What you will do: Filter the listing for lines containing "circle".

┌─ Records for processing

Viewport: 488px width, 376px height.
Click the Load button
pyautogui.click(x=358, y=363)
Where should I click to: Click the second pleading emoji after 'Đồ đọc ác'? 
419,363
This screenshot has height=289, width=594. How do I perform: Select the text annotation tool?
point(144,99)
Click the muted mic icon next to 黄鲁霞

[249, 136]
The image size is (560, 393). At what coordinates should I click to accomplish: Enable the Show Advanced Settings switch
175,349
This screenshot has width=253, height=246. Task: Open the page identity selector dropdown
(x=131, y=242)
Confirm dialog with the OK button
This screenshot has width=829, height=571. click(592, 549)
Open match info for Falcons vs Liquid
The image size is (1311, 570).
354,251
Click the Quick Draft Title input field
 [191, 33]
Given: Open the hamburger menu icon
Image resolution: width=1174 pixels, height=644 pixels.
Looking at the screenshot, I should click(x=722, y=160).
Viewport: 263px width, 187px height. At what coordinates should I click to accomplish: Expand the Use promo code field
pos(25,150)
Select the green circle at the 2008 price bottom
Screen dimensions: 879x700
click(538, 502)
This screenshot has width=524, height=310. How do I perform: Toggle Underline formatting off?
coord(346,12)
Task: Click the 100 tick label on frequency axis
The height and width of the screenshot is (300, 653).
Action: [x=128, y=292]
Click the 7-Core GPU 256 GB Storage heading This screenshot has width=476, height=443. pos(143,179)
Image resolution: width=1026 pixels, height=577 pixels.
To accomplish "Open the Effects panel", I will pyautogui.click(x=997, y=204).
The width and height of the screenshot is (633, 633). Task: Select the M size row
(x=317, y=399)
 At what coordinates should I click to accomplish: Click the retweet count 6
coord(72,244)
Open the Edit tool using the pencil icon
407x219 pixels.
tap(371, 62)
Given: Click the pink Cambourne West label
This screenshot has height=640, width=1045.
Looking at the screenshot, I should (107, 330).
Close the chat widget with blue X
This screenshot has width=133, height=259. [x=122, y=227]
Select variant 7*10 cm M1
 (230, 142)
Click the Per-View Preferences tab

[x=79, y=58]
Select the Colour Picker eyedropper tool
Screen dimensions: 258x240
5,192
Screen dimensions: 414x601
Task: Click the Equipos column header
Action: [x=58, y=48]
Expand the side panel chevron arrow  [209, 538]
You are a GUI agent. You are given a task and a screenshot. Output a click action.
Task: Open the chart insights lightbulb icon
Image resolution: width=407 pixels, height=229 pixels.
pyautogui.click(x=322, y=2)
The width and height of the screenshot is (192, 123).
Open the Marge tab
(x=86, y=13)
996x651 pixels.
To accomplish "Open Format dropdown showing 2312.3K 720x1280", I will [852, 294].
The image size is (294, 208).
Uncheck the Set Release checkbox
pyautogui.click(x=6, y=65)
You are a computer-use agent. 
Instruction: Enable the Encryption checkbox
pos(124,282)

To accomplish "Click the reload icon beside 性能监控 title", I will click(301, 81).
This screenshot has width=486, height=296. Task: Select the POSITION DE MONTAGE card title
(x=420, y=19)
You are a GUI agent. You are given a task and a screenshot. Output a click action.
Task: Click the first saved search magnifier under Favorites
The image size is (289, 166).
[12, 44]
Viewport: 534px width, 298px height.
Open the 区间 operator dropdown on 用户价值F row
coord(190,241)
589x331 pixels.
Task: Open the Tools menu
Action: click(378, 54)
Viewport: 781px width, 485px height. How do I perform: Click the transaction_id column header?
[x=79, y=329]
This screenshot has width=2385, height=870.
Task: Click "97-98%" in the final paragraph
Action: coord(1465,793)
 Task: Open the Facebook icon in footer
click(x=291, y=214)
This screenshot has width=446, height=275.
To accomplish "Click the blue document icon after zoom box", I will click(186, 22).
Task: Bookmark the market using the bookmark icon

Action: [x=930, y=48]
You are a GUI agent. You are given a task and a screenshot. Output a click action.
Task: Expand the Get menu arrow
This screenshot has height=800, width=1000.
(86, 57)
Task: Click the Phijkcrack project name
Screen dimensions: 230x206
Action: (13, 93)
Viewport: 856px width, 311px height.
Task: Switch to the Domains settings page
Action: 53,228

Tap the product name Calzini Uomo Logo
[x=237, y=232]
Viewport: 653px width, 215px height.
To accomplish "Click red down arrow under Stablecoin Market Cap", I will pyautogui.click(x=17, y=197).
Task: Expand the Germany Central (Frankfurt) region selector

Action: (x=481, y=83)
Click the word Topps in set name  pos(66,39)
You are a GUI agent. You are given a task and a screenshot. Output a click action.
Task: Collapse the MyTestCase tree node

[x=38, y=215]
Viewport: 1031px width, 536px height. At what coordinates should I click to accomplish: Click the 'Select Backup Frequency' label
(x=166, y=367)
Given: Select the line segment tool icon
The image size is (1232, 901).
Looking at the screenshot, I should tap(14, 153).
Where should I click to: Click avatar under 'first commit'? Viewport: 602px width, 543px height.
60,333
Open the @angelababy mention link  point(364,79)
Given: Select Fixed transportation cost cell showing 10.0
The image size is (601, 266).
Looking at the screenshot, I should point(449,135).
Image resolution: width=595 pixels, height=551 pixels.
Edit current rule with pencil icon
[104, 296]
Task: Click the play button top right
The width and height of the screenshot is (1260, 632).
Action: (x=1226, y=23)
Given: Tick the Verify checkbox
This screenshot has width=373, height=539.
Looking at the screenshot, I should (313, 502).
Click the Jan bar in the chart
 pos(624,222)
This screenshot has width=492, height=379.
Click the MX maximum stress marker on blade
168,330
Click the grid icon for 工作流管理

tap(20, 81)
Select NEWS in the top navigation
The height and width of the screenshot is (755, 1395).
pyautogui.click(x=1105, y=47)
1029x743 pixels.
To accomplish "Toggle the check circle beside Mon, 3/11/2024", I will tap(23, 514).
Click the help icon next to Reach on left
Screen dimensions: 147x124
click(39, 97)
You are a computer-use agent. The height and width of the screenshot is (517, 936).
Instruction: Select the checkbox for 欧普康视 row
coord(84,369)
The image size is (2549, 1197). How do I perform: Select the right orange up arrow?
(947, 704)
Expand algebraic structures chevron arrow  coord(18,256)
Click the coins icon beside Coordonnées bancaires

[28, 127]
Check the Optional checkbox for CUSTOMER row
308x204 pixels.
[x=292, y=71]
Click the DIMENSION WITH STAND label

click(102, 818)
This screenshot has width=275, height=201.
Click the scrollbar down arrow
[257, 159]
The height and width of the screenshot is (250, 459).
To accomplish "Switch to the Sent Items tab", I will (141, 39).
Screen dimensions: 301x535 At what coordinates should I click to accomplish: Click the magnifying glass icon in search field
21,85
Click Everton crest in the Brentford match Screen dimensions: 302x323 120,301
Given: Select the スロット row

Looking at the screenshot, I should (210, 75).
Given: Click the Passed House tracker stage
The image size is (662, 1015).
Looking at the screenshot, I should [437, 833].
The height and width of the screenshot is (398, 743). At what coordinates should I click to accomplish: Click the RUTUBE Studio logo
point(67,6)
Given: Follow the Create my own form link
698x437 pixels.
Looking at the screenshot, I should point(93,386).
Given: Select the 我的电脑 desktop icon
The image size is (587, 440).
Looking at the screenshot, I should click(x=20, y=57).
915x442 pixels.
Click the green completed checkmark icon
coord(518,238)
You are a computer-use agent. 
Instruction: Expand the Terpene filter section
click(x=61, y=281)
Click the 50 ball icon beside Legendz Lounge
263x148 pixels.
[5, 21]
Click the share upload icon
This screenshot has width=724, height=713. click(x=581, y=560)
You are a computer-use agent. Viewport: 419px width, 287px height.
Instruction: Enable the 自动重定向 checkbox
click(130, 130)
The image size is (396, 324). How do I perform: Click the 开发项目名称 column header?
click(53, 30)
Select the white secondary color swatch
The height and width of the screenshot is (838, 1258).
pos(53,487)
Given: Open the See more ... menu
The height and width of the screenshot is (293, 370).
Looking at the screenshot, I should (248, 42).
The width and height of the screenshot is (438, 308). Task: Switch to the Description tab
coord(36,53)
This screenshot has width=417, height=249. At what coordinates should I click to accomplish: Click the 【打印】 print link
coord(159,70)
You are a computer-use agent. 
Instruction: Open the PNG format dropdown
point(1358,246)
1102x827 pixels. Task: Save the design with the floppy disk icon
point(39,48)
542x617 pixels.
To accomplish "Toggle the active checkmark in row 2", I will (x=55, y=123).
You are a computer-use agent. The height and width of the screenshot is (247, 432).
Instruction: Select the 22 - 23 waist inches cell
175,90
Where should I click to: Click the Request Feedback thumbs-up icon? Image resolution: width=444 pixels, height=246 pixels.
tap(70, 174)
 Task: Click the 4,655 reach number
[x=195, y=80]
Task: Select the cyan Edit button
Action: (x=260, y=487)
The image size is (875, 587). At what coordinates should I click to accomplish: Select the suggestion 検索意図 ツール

└─

Written response:
Select the green circle at the 2008 price bottom
To accomplish "Toggle the check circle beside Mon, 3/11/2024", I will tap(23, 514).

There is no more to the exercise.